However, they don’t burn as hot as other briquettes on my best charcoal briquettes list. This might be a problem for high-temperature searing, but you can still do it if you’re willing to put in a little extra effort playing with your vents. This isn’t always a bad quality. In actuality, it’s a terrific one for meat smoking.
An appealing middle ground between inexpensive and expensive charcoal choices is provided by Cowboy Brand. This might be the charcoal you need if you’re a casual griller trying to step it up a notch or two or you’re looking for a new go-to that won’t break the budget.
Jealous Devil Max XL All Natural Hardwood Charcoal Briquets
Jealous Devil gained recognition for its incredible lump charcoal which is one of my favorites. And they entered the briquette industry with a unique strategy from the other briquette manufacturers. They used a distinctive strategy since they wanted to stand out from the competitors.
The size of the Jealous Devil briquettes is twice that of its rivals. This offers the following benefits:
Hotter Burns: Compared to other briquettes, you can get more heat from the briquettes because of their enormous size.
Size is important. This has been a small part of briquettes’ history of failure with some backyard grill masters. When compared to charcoal briquettes, which are often half the size of your palm, you’ll see that the lumps can get rather enormous. More heat is produced by larger briquettes, which is perfect for grilling.
Jealous Devil asserts that their briquettes will generate more heat than the majority of lump charcoals. I can’t agree with their assertion after conducting some testing.
I’m not sure if I should bother with lump charcoal at all given the quality of this briquette charcoal. It is that excellent.

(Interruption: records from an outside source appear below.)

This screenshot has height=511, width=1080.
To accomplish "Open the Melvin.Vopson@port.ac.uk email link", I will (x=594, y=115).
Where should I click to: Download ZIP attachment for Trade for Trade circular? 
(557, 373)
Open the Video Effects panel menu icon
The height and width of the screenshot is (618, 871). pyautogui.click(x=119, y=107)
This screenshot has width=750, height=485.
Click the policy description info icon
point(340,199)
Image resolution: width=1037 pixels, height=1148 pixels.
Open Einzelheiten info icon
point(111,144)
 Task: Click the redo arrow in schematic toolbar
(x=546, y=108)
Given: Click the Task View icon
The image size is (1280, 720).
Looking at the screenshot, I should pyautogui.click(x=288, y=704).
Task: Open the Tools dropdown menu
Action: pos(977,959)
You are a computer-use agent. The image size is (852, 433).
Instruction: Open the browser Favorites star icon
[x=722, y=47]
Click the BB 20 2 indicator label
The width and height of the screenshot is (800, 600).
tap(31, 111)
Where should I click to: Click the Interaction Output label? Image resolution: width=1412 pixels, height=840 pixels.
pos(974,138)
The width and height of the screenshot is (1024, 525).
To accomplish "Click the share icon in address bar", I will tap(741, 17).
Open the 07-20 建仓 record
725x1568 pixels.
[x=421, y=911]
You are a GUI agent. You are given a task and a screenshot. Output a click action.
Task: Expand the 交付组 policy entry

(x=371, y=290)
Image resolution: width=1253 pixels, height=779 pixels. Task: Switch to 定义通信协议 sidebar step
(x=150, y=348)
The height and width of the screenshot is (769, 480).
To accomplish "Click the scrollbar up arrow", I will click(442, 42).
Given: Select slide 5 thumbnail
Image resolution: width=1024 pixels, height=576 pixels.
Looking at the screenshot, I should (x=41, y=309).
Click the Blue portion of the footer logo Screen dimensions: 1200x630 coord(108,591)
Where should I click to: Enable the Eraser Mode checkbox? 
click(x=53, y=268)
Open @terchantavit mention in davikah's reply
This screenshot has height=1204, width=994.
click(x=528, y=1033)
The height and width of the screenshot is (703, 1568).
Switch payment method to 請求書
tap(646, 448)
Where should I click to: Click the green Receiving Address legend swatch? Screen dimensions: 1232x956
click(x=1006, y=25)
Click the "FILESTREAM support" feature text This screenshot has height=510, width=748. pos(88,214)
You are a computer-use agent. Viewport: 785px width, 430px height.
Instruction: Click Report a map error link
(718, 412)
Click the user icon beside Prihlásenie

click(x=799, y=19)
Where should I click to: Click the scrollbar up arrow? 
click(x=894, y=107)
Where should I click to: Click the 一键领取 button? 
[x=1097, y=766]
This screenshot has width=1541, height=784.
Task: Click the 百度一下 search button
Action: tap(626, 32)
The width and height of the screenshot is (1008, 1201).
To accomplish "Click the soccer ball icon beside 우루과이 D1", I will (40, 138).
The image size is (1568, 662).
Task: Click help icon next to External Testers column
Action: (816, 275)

Naturally, Jealous Devin employs no chemicals or fillers and maintains everything natural. Simple hardwood and starch are used to make these. Usually, starch is utilized to help in formation.
Kingsford Easy Light Charcoal Briquettes
The Kingsford Easy Light Bag is the best option for people who genuinely want to use briquettes for grilling but also want simplicity and convenience. Everything you require for a grill session is contained in this single-use pouch. Both preparation and lighting fluid is not required. Additionally, the bag has grooves to make it easy to light.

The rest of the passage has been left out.